July 12 (Bloomberg) -- Czech consumer-price growth, which exceeded the central bank’s forecast in June for a third month, doesn’t “jeopardize” the inflation outlook, the Ceska Narodni Banka said.
The annual inflation rate was 1.2 percent in June, the statistics office in Prague said on its website today. The median estimate of 12 economists surveyed by Bloomberg was for prices to advance 1.4 percent. On the month, consumer prices were unchanged. The central bank forecast annual inflation of 0.9 percent for June.
Price growth has accelerated this year as improving demand for Czech exports, such as Skoda Auto AS cars, has helped the economy recover from the worst recession since the end of communism two decades ago. Czech gross domestic product rose an annual 1.1 percent in the first three months, the first increase in five quarters.
The central bank said the deviation from its forecast “remained moderate” in June and was caused mainly by higher cost of fuels. “Overall, the published data do not put the forecast in jeopardy,” the bank said in a statement on its website. It said inflation pressures from the domestic economy were “subdued.”
The latest central bank forecast from May sees inflation below its 2 percent target in the second and third quarters of next year. The bank said the inflation rate should rise slightly above the target near the end of this year, while staying within the tolerance band of plus or minus 1 percentage point.
The central bank left the benchmark two-week repurchase rate at a record-low 0.75 percent on June 23, after an unexpected quarter-point cut in May.
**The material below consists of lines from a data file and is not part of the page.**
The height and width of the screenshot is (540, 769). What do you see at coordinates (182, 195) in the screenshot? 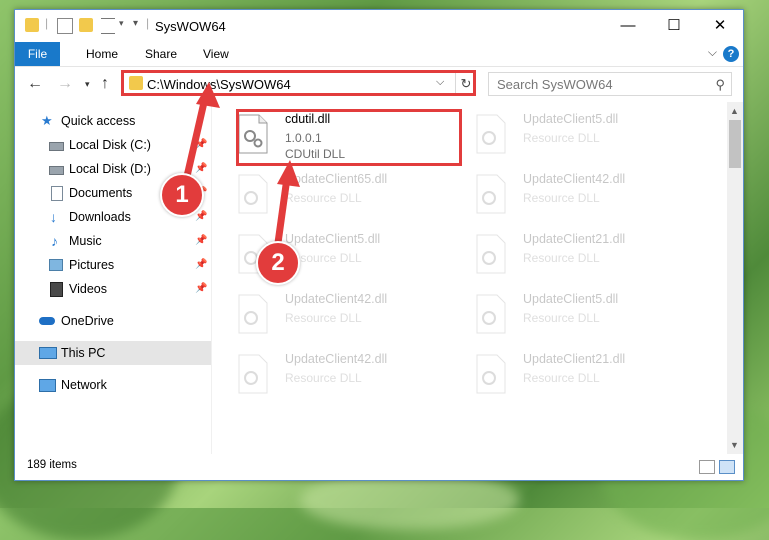
I see `callout-badge-1: 1` at bounding box center [182, 195].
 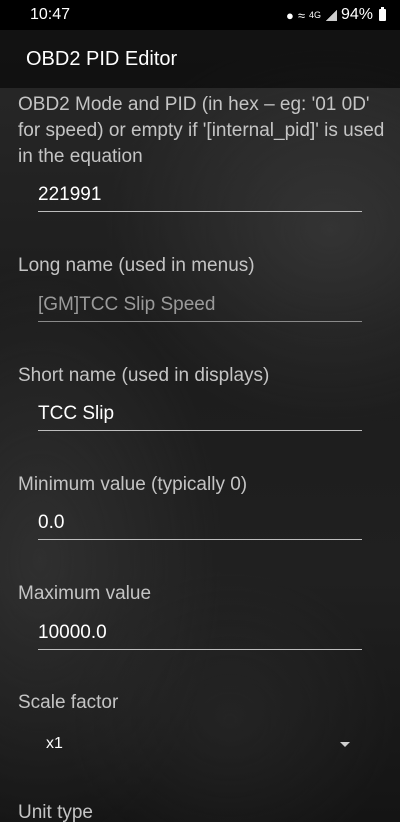 What do you see at coordinates (133, 484) in the screenshot?
I see `min-value-label: Minimum value (typically 0)` at bounding box center [133, 484].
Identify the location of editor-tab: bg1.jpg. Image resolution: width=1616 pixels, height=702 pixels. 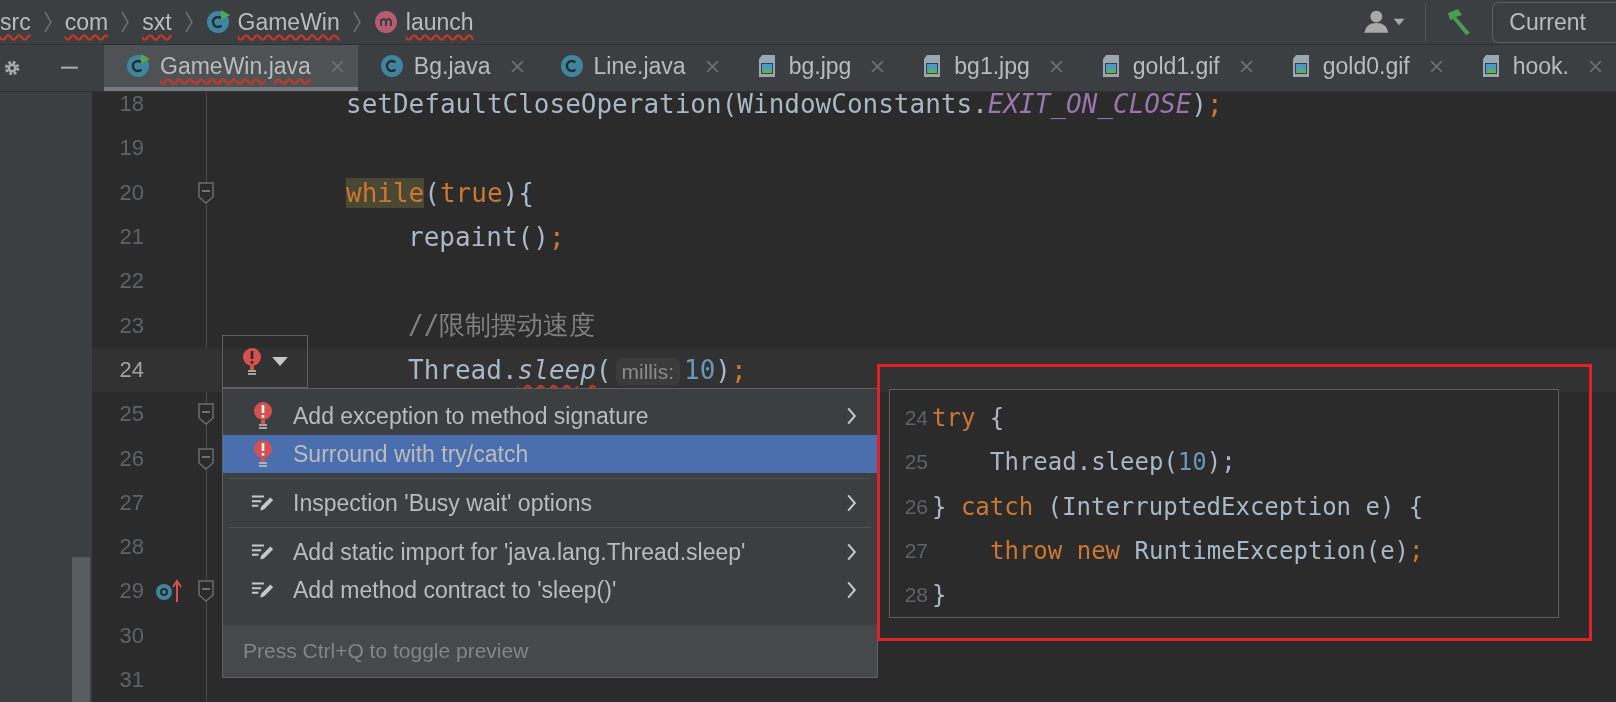
(988, 68).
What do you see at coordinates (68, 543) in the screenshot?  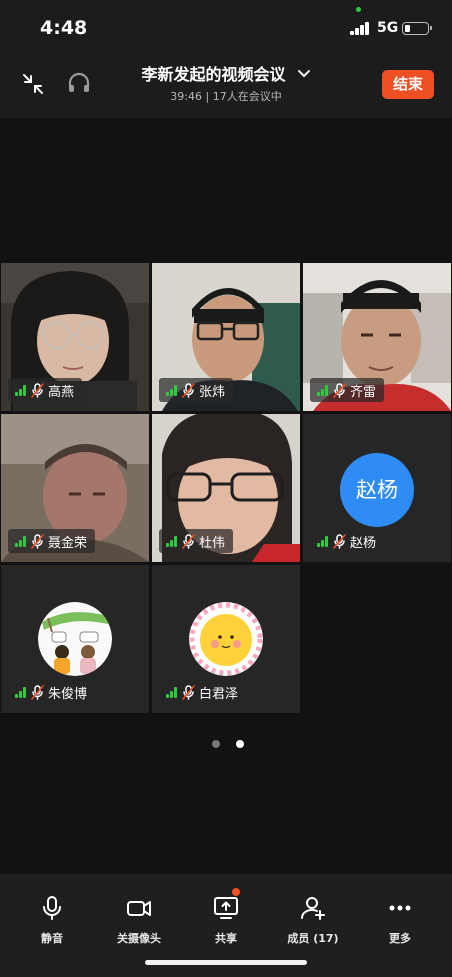 I see `participant-name: 聂金荣` at bounding box center [68, 543].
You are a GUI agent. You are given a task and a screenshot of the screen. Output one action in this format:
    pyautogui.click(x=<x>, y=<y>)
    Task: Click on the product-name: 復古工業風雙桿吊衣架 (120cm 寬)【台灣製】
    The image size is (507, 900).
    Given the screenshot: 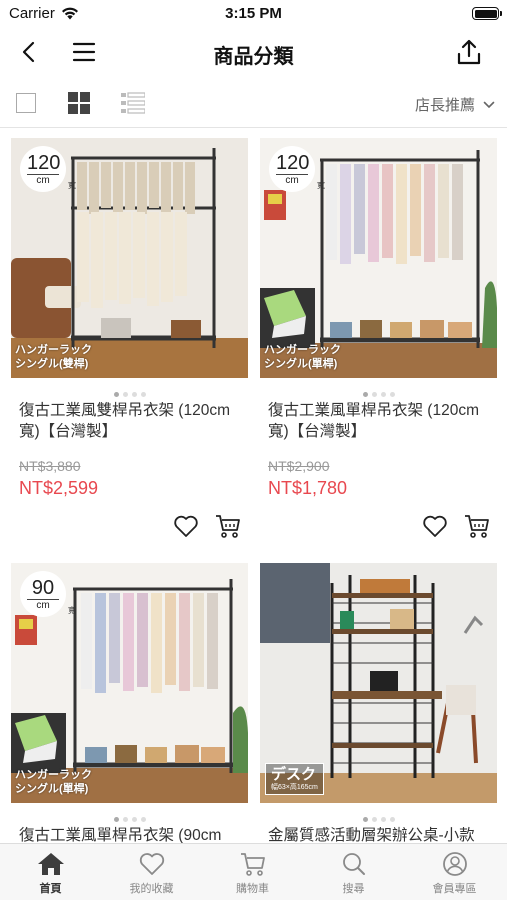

Governor Miroslav Singer, who took office at the start of the month, said on July 8 that rates are likely to stay at a record low for “quite a while.”
Inflation is likely to exceed the central bank’s target “in the summer months,” though the trend is unlikely to prompt monetary-policy tightening because price growth will be driven mainly by factors outside the influence of monetary policy, said Michal Brozka, an analyst at Raiffeisenbank AS in Prague.
The central bank will “probably wait with raising interest rates until the first quarter of next year,” Brozka said.